Mensen met het syndroom van Down kunnen ook problemen hebben met hun schildklier – een kleine klier in de nek – waarin ze niet genoeg schildklierhormoon produceren, wat kan leiden tot hypothyreoïdie. Hypothyreoïdie wordt meestal behandeld door vervanging van het schildklierhormoon. Dit medicijn moet voor de rest van het leven van de persoon worden ingenomen. Hyperthyreoïdie (betekent een overactieve schildklier) kan ook voorkomen bij mensen met het syndroom van Down.

Leukemie

Zeer zelden, ongeveer 1 procent van de tijd, kan een persoon met het Down-syndroom leukemie ontwikkelen.
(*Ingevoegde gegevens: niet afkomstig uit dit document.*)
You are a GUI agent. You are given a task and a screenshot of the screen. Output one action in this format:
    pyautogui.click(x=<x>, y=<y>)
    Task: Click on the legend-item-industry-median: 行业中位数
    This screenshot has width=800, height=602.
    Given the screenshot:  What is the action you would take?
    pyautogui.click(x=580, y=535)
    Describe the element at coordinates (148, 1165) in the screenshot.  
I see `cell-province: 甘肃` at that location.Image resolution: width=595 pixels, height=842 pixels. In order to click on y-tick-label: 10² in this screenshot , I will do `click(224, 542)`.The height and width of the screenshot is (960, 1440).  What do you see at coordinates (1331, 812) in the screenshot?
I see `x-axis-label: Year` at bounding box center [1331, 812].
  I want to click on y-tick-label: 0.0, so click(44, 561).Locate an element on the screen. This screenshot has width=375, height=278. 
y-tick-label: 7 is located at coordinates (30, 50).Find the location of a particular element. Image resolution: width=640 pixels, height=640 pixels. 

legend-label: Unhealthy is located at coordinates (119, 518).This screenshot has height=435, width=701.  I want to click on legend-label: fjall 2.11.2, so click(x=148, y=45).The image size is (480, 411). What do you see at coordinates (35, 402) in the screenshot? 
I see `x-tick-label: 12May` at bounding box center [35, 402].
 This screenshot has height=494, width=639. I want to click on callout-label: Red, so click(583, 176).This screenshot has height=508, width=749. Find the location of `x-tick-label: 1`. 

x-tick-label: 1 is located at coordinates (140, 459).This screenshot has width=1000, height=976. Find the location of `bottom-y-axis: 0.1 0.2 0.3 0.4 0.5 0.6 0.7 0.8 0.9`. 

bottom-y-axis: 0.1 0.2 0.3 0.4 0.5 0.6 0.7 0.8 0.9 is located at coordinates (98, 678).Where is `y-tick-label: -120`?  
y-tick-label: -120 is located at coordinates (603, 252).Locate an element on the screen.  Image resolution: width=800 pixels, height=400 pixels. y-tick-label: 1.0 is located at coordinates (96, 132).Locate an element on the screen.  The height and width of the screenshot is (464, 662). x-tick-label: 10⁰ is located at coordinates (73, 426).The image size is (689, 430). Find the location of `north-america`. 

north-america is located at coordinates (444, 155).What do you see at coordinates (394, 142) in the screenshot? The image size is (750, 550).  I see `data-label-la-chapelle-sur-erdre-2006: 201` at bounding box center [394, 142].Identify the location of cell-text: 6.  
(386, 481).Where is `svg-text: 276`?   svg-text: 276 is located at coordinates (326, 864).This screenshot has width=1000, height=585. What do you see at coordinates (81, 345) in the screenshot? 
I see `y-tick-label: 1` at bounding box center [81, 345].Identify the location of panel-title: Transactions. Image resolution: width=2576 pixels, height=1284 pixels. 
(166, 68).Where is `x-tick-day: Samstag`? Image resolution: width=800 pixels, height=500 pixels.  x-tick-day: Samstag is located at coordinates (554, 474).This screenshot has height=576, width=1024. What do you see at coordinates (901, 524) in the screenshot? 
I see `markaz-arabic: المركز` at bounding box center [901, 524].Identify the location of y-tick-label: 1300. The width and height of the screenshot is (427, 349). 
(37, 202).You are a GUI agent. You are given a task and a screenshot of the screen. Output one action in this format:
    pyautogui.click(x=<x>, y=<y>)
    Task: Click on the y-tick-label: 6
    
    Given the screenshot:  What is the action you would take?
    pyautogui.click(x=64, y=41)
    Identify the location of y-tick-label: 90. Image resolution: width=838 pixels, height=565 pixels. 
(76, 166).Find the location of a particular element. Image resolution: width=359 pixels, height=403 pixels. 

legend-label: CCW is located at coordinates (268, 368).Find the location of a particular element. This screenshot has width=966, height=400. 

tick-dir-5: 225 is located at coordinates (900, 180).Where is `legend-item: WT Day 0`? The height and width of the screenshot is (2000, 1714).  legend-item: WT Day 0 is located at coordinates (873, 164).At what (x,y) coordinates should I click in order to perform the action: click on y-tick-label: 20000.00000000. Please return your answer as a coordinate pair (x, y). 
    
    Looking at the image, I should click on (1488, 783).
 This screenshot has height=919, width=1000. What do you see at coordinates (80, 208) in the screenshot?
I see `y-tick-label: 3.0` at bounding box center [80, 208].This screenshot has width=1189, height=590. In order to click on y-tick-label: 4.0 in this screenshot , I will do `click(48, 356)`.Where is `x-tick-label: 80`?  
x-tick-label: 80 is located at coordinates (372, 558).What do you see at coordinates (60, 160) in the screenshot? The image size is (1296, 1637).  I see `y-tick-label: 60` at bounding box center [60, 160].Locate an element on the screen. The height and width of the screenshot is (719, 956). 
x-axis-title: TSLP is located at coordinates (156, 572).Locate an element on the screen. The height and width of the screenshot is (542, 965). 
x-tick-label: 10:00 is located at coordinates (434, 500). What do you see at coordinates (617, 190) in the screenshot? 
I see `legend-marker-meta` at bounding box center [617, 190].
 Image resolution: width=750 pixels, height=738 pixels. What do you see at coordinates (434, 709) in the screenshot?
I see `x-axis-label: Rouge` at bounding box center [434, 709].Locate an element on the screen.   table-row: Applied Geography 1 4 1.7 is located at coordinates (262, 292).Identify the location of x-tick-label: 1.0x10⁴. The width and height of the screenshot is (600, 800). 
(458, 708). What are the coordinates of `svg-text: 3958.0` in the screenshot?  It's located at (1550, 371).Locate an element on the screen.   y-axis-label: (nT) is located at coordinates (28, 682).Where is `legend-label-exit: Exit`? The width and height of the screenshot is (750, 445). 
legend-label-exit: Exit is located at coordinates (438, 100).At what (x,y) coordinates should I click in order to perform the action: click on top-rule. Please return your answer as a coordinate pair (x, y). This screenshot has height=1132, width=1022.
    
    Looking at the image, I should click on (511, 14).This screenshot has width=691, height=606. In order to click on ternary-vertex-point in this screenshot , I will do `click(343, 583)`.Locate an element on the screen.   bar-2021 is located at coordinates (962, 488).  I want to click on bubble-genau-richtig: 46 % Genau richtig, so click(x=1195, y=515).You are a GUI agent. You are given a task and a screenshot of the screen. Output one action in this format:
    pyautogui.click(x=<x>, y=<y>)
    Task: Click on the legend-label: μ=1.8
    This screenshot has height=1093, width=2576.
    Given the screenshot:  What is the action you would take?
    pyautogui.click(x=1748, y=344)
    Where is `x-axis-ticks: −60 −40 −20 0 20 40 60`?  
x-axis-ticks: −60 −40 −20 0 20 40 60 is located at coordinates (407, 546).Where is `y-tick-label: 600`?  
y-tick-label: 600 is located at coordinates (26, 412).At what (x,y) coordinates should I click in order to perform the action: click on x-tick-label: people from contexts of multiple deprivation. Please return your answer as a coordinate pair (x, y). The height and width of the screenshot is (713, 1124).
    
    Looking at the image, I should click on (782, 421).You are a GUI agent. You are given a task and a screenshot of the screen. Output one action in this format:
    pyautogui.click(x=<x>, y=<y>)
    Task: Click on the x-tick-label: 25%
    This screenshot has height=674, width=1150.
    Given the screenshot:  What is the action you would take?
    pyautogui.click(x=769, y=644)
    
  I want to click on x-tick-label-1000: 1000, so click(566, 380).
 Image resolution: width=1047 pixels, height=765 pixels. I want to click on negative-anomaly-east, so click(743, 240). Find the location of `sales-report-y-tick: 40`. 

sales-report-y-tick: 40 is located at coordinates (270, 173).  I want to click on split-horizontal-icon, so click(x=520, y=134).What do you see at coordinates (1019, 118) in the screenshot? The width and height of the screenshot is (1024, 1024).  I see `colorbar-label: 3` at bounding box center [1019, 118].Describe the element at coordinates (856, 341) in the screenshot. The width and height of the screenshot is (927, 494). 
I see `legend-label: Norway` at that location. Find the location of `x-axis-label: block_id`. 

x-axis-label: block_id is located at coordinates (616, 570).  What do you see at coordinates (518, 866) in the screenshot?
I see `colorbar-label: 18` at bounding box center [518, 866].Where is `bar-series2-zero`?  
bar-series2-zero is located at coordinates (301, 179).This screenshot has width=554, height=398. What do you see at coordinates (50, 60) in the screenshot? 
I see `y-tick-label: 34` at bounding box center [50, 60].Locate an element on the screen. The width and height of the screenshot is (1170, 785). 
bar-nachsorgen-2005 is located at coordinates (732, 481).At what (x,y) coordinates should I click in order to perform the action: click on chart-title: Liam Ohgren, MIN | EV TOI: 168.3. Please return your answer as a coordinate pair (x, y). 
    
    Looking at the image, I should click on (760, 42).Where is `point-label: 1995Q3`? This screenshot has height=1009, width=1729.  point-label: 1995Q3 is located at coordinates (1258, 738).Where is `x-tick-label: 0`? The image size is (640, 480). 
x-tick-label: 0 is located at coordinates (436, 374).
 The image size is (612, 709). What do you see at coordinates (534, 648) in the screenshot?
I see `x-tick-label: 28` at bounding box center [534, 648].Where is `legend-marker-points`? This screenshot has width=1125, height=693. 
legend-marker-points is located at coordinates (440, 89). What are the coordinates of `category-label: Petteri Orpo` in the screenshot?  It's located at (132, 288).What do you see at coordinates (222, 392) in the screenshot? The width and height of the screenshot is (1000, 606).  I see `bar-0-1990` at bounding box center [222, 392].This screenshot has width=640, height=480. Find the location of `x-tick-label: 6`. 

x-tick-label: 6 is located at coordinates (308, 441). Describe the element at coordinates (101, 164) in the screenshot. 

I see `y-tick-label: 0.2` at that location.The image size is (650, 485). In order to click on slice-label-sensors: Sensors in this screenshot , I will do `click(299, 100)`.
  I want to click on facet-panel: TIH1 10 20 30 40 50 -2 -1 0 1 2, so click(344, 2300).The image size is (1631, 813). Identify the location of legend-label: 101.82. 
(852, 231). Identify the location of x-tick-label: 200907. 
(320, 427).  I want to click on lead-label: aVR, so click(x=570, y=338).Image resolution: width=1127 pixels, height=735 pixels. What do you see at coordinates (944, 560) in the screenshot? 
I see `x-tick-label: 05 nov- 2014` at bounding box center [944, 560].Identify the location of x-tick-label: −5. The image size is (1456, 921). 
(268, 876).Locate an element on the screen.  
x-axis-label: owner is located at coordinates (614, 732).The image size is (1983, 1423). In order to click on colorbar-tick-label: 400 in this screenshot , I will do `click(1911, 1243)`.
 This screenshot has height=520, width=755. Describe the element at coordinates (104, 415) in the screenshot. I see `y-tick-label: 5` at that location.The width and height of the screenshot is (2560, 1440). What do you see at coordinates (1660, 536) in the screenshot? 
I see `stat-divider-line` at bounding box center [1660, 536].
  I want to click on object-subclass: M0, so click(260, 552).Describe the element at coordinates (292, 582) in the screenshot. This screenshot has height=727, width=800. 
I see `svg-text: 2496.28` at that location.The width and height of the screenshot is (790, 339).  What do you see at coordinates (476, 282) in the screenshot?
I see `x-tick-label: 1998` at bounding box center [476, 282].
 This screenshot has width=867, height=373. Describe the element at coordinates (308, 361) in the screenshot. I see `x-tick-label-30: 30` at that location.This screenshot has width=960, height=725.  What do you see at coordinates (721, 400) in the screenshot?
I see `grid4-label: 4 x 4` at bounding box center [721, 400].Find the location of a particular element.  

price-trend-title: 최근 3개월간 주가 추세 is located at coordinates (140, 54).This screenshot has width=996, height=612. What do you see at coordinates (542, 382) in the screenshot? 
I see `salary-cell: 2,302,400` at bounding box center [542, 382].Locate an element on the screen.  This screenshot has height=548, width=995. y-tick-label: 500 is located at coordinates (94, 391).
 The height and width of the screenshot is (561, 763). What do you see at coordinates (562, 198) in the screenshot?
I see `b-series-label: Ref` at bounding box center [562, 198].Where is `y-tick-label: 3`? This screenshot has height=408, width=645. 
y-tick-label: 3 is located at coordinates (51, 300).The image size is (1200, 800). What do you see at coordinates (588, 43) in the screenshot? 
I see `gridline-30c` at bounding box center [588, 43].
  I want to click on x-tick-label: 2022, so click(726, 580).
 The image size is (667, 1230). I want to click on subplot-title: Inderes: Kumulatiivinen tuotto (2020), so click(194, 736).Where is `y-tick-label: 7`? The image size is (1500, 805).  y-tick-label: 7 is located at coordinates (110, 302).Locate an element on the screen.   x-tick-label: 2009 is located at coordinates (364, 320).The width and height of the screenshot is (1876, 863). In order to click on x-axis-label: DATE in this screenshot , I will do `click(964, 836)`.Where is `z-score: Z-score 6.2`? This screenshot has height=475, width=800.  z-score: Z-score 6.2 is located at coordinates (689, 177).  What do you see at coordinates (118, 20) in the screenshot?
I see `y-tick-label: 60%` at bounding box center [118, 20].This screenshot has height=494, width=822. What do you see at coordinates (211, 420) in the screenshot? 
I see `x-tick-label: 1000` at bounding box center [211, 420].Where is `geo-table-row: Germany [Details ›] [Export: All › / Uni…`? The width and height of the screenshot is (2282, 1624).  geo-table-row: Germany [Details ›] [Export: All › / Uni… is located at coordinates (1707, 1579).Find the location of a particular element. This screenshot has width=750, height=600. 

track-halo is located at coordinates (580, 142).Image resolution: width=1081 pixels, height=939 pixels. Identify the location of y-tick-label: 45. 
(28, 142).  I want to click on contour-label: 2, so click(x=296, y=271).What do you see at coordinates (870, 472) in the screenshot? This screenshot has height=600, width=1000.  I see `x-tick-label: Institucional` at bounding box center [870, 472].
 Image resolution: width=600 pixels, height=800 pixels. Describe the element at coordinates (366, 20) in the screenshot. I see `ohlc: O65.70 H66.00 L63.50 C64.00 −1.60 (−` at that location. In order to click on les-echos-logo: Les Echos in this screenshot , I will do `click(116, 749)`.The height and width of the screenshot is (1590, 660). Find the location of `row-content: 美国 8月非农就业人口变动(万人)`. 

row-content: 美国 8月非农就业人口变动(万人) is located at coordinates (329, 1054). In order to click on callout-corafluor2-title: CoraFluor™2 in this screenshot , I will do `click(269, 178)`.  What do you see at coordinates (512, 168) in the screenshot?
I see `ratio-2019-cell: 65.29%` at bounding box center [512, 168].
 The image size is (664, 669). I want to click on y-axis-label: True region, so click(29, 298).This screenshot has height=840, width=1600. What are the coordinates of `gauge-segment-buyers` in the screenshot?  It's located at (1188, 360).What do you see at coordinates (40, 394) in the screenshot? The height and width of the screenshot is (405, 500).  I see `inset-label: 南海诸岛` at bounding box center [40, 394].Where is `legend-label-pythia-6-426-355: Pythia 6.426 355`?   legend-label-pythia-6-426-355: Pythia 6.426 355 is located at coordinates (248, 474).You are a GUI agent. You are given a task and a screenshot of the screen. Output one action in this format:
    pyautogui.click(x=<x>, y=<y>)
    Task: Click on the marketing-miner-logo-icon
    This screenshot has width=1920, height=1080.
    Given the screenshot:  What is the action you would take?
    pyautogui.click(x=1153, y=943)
Leukemie is een vorm van kanker die de bloedcellen in het beenmerg beïnvloedt. Symptomen van leukemie omvatten gemakkelijke blauwe plekken, vermoeidheid, een bleke huidskleur en onverklaarbare koorts. Hoewel leukemie een zeer ernstige ziekte is, is de overlevingskans hoog. Typisch wordt leukemie behandeld met chemotherapie, bestraling of een beenmergtransplantatie.

Intellectuele problemen bij het downsyndroom

Iedereen met het Down-syndroom heeft een bepaalde mate van verstandelijke beperking. Mensen met het syndroom van Down hebben de neiging langzamer te leren en hebben moeite met complexe redenaties en oordelen. Het is onmogelijk om te voorspellen welk niveau van verstandelijke beperking mensen met het Down-syndroom zullen hebben, hoewel dit naarmate ze ouder worden duidelijker wordt.

Er is een breed scala aan mentale vermogens bij mensen met het Down-syndroom. De IQ range-measure of intelligence-voor normale intelligentie ligt tussen 70 en 130. Een persoon wordt beschouwd als een licht verstandelijke beperking als hun IQ tussen 55 en 70 is. Een licht verstandelijk gehandicapte persoon heeft een IQ tussen 40 en 55. De meeste mensen met Downsyndroom scoren binnen het milde tot middelmatige bereik.

Ondanks hun IQ kunnen mensen met het Down-syndroom leren. Er is vaak een misvatting dat mensen met het syndroom van Down een vooraf bepaald leervermogen hebben. We weten nu dat mensen met het syndroom van Down zich in de loop van hun leven ontwikkelen en het potentieel hebben om te leren. Dit potentieel kan worden gemaximaliseerd door vroege interventie, goed onderwijs, hogere verwachtingen en aanmoediging.

Een woord van heel dichtbij

Het is belangrijk om te onthouden dat niemand met Down-syndroom alle kenmerken, gezondheidsproblemen of intellectuele problemen heeft die hier worden beschreven. Het aantal fysieke problemen dat een persoon met het syndroom van Down heeft, is evenmin gecorreleerd met hun intellectuele vermogen. Elke persoon met het syndroom van Down heeft zijn eigen unieke persoonlijkheid en sterke punten.